Nvidia has unveiled a new artificial intelligence (AI) model designed for training robots in simulated environments. Named Cosmos-Transfer 1, this large language model focuses on enhancing AI capabilities in robotics hardware, often referred to as physical AI. The tech company has made this model available as open source under a permissive license, allowing interested users to download it from various online repositories. Nvidia emphasized that a key feature of this model is the enhanced control it provides for generating simulations.
Nvidia Releases AI Model to Train Robots
The sector of simulation-based robotics training has been gaining traction recently, fueled by advancements in generative AI technology. This niche within robotics focuses on hardware that utilizes AI for operational tasks. The training methodology aims to equip the machine’s ‘brain’ to navigate a broader array of real-world situations, marking a significant improvement over traditional robots, particularly those in manufacturing, which are typically limited to specific tasks.

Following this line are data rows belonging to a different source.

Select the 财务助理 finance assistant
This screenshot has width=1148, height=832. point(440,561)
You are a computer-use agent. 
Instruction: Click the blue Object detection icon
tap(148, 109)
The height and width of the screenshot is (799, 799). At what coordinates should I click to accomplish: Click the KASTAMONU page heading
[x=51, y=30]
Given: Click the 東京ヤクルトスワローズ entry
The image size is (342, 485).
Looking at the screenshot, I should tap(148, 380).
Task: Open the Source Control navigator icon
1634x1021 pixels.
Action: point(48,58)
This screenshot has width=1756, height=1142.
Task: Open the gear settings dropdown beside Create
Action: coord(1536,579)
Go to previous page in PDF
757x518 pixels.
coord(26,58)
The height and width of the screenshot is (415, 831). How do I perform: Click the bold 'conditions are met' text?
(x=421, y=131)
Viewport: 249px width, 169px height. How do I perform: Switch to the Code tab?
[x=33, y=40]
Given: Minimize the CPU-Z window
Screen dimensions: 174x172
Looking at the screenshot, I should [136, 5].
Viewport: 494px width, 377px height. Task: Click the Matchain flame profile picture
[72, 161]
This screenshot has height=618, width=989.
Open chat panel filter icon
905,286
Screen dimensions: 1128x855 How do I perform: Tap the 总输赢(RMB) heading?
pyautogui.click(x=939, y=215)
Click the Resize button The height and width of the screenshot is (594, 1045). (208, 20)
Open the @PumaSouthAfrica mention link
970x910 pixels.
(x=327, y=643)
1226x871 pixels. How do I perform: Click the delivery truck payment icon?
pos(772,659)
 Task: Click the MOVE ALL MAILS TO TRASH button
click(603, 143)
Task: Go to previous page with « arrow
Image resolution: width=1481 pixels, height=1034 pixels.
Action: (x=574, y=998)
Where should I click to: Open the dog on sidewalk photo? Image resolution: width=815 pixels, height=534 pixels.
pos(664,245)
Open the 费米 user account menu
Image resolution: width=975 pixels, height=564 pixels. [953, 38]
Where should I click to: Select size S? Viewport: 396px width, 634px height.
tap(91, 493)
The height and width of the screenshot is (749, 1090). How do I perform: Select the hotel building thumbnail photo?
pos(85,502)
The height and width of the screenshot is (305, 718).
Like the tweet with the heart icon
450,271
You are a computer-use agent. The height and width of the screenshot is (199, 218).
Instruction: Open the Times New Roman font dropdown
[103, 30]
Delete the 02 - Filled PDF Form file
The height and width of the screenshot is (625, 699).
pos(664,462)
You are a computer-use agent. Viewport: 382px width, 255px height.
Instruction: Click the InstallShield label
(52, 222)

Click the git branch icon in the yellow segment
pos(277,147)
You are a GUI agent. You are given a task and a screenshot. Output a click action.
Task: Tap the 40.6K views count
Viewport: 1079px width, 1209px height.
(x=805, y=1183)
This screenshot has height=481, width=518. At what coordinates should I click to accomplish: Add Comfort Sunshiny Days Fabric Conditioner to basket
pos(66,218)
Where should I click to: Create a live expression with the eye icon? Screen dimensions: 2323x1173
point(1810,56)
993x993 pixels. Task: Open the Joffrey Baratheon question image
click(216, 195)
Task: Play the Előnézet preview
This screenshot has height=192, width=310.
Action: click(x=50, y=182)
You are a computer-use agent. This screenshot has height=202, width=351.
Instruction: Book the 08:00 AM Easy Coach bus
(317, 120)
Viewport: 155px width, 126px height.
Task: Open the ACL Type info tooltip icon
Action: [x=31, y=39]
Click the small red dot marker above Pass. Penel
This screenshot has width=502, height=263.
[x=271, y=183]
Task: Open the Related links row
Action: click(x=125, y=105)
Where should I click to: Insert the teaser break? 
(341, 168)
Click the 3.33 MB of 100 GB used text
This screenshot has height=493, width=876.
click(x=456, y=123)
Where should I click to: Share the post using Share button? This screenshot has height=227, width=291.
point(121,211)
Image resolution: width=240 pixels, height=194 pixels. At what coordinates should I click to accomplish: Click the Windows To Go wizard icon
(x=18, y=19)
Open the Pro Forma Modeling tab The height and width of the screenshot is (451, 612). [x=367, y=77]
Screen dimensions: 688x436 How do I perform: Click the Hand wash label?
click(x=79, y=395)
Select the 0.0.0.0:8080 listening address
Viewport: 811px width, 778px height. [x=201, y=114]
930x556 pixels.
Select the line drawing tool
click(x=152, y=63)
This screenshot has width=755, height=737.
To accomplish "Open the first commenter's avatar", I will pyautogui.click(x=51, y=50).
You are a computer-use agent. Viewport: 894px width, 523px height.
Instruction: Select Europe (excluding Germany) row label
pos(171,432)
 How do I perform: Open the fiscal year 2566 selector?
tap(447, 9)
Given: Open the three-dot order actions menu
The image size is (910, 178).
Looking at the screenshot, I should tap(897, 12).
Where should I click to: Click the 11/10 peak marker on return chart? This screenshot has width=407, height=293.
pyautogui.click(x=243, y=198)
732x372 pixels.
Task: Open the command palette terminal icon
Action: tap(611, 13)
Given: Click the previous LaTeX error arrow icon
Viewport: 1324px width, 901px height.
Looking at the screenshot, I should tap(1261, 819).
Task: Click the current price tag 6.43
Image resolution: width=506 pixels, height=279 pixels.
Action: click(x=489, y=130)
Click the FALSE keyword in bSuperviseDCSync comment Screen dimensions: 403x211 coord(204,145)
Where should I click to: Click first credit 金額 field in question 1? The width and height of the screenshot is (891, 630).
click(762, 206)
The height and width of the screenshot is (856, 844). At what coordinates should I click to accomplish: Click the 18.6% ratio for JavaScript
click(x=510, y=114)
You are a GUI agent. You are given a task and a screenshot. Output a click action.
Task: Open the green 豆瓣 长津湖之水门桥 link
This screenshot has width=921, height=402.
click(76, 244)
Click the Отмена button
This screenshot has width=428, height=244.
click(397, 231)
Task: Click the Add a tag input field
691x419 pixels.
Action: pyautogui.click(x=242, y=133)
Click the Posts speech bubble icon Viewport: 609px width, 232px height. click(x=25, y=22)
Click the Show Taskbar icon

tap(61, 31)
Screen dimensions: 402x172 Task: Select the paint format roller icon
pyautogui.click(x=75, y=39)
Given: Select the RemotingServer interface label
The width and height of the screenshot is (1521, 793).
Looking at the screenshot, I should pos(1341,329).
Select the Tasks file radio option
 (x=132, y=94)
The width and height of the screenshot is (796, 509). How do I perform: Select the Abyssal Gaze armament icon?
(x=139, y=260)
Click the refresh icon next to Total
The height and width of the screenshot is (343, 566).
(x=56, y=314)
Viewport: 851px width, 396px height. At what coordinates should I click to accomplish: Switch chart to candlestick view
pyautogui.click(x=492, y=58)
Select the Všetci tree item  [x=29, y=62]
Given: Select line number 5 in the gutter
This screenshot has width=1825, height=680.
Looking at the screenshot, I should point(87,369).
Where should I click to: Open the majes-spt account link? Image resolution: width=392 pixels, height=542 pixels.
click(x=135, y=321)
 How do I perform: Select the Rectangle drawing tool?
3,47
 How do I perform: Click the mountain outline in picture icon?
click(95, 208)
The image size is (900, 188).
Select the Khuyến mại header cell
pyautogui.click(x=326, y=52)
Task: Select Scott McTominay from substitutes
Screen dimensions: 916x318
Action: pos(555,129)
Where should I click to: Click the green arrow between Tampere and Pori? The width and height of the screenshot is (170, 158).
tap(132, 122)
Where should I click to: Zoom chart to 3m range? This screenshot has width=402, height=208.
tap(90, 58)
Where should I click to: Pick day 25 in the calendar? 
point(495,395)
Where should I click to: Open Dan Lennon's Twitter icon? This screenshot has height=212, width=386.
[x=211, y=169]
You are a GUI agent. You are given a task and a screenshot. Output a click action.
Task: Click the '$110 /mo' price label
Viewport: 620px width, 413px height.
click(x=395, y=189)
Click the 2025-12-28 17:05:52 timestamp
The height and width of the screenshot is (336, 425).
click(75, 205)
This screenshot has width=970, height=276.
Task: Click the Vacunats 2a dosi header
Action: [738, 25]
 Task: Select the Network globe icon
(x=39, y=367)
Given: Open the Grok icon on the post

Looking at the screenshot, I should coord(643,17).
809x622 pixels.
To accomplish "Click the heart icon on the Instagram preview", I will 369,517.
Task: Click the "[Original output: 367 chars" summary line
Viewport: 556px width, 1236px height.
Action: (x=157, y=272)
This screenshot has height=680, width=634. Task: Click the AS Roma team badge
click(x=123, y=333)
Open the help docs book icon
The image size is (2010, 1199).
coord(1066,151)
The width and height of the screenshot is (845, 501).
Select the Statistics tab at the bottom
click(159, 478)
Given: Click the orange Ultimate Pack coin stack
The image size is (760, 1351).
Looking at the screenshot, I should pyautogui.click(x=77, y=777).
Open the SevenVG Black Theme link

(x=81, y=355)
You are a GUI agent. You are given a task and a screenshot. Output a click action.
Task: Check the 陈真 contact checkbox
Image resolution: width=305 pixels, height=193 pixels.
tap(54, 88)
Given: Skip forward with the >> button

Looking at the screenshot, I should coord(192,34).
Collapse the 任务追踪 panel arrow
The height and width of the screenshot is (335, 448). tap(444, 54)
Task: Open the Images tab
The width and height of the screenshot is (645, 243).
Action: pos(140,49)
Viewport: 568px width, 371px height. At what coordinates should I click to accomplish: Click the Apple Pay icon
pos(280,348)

Nvidia’s Cosmos-Transfer 1 is part of the broader suite of Cosmos Transfer world foundation models (WFMs). It processes structured video inputs such as segmentation maps, depth maps, and lidar scans to create photorealistic video outputs. These outputs serve as a foundation for training physical AI systems.
According to a study published in the arXiv journal, the new model offers significantly improved customization options compared to earlier versions. It allows users to adjust the weight of various conditional inputs based on their spatial locations, leading to highly controllable world generation. Additionally, the model features real-time world generation, which facilitates faster and more diverse training sessions.
On a technical level, Cosmos-Transfer 1 is a diffusion-based model featuring seven billion parameters. It is optimized for video denoising in latent space and can be controlled through a dedicated modulation branch. The model takes both text and video inputs to create photorealistic output videos. It supports four types of input video controls, including canny edge, blurred RGB, segmentation mask, and depth map.
The AI model has been successfully tested on Nvidia’s Blackwell and Hopper series chipsets, with the inference performed on the Linux operating system. Nvidia has released the model under the Nvidia Open Model License Agreement, allowing both academic and commercial applications.
Users can download the Cosmos-Transfer 1 AI model from Nvidia’s GitHub repository as well as from Hugging Face listing. An additional AI model featuring 14 billion parameters is anticipated to be launched in the near future.